It's fine, I wish my company would switch to Figma
April 05, 2022

It's fine, I wish my company would switch to Figma

Anonymous | TrustRadius Reviewer
Score 10 out of 10
Vetted Review
Verified User

Software Version

Freehand Pro

Overall Satisfaction with InVision Freehand

We use InVision for clickable prototyping, high and low-fidelity wireframing, as well as brand development. We address problems surrounding branding, design, usability, and function in mostly web-based products. Our goals include improving customer satisfaction and loyalty by researching, building, or redesigning products that meet business requirements and are both easy to learn and use, while simultaneously pleasing the users.
  • InVision makes building user flows extremely easy.
  • InVision makes iterating wireframes even faster.
  • InVision makes reacting to different variations of designs simple.
  • InVision inspect mode doesn't have all the functionality compared to Zeplin- there are certain things you can't download.
  • Can't rotate anything in InVision.
  • Quickly creating shapes, text, and connecting arrows.
  • Sticky notes.
  • Pasting screenshots.
FigJam has more shapes, more importable reactions, and for me it's less likely to lag. It's also way easier to connect arrows to sticky notes in FigJam and overall rough designs look cleaner than in InVision.

Do you think InVision delivers good value for the price?

Not sure

Are you happy with InVision's feature set?

Yes

Did InVision live up to sales and marketing promises?

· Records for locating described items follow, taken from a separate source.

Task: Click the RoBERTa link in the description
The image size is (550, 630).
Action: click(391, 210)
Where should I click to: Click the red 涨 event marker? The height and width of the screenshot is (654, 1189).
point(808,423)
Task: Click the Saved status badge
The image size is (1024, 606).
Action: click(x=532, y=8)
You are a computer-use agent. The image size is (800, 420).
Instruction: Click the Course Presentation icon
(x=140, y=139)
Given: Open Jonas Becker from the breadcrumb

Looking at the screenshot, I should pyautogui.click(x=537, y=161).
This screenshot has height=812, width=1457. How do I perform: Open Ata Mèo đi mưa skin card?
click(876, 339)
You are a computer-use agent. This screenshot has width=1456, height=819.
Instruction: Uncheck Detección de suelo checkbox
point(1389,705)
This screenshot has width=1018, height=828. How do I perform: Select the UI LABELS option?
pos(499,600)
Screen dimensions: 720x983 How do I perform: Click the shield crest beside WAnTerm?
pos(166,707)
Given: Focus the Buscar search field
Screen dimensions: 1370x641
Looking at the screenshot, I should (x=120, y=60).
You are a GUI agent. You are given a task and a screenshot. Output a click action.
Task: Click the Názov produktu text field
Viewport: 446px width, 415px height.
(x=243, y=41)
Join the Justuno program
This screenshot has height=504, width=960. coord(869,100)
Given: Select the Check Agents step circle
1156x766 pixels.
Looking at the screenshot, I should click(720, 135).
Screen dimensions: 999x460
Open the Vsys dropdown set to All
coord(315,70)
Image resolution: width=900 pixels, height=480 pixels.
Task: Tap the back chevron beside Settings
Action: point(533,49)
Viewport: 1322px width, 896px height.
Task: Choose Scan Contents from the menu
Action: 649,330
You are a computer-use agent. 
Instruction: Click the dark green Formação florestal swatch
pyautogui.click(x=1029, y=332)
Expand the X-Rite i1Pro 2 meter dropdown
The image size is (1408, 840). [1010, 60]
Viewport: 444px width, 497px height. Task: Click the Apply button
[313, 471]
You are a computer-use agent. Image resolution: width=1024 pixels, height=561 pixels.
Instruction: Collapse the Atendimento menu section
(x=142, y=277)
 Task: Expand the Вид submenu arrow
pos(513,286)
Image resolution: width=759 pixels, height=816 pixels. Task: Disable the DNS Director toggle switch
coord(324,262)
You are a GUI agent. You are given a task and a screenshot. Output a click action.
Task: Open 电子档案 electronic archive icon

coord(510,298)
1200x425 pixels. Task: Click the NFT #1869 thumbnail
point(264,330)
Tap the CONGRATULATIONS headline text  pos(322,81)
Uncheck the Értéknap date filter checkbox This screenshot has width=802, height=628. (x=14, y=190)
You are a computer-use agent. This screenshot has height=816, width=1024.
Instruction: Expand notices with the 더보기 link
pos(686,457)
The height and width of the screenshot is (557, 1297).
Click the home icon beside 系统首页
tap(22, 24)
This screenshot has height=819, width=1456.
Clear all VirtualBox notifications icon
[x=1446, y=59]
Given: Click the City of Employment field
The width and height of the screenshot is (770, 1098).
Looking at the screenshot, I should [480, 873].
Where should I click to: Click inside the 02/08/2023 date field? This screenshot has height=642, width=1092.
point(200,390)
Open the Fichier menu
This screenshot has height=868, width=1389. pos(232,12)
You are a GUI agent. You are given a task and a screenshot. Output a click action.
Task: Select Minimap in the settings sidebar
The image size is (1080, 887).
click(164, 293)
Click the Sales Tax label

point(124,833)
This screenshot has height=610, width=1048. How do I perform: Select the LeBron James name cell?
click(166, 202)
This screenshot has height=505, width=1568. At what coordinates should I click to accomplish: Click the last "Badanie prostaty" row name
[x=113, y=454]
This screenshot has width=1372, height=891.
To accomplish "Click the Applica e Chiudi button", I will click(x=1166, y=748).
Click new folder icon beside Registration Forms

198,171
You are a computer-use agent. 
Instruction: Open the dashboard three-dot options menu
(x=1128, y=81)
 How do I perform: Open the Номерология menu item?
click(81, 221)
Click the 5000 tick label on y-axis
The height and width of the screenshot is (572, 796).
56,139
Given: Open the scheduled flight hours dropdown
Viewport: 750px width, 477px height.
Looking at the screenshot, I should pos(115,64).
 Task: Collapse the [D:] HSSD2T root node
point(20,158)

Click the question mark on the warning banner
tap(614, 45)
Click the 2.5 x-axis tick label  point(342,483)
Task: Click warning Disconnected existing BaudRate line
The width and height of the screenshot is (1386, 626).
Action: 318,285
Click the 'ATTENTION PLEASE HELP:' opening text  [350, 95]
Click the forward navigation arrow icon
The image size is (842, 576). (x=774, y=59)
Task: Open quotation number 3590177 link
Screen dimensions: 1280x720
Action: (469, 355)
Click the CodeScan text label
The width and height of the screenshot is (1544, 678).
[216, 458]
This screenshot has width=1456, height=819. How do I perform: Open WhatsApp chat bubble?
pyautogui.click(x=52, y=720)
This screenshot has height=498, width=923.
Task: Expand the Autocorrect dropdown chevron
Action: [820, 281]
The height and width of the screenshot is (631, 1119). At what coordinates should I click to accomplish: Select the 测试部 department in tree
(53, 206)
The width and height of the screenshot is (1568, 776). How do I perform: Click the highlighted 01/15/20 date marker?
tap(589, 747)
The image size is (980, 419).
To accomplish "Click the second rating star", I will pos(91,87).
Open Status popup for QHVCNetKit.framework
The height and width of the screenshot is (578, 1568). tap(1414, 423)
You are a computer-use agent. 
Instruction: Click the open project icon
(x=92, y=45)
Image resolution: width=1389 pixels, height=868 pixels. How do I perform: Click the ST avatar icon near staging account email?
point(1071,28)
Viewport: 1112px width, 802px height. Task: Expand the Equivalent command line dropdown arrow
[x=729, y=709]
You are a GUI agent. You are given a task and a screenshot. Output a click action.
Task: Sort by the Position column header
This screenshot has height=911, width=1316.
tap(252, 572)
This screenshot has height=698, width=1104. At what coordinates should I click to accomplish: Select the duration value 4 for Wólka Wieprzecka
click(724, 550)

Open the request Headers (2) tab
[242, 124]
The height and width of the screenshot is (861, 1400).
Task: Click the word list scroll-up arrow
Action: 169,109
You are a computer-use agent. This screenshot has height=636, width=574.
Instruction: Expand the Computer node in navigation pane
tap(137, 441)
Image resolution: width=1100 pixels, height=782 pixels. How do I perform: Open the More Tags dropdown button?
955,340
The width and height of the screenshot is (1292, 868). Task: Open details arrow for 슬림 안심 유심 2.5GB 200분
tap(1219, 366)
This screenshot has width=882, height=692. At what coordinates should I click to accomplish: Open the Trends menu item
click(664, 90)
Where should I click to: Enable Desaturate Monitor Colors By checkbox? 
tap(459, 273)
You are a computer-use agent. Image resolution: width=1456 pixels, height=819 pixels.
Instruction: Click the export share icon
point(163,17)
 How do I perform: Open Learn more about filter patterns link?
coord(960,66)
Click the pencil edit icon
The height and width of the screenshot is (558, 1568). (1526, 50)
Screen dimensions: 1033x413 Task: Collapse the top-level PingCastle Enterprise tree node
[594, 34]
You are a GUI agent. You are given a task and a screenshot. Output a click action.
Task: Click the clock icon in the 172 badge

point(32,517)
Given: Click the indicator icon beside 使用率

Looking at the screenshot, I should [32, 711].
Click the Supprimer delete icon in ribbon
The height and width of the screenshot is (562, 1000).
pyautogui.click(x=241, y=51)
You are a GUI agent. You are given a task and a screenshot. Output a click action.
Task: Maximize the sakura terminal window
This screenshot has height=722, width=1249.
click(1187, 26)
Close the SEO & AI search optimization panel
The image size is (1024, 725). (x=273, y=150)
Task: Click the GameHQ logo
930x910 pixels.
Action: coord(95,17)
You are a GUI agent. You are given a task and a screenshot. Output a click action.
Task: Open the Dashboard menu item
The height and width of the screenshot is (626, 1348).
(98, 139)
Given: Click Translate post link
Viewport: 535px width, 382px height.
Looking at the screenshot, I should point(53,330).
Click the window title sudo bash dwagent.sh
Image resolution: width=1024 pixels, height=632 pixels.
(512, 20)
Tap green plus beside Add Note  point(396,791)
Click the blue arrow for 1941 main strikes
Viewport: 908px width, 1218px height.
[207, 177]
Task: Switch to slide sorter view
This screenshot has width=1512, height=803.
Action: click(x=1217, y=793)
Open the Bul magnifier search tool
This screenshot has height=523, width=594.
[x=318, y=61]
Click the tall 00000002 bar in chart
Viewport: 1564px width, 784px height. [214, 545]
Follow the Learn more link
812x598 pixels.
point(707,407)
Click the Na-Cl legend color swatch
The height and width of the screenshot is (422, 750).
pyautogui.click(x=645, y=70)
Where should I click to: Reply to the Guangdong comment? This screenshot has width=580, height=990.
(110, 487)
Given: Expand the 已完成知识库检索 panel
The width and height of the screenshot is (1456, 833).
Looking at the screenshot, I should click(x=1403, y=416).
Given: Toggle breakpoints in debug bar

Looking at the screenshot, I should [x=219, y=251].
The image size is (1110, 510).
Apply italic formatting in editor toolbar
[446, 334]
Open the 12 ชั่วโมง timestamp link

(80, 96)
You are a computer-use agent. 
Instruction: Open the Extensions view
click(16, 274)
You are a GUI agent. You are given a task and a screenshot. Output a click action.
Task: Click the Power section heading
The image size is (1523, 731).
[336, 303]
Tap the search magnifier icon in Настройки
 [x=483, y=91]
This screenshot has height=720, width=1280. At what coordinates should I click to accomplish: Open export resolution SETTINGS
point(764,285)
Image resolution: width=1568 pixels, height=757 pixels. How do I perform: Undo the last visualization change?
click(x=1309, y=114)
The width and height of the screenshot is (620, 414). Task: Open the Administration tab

I wasn't involved with the selection/purchase process

Did implementation of InVision go as expected?

Yes

Would you buy InVision again?

No

InVision is great for copy pasting screenshots of logo variations and reacting to them. InVision is not great for designing the logos, or designing anything with a lot of detail. Freehand is also great for assembling low fidelity wireframes/sketches, but not appropriate for creating high fidelity mockups. When you need any quick, rough designs, freehand is great. The more detail you need, the less appropriate freehand becomes.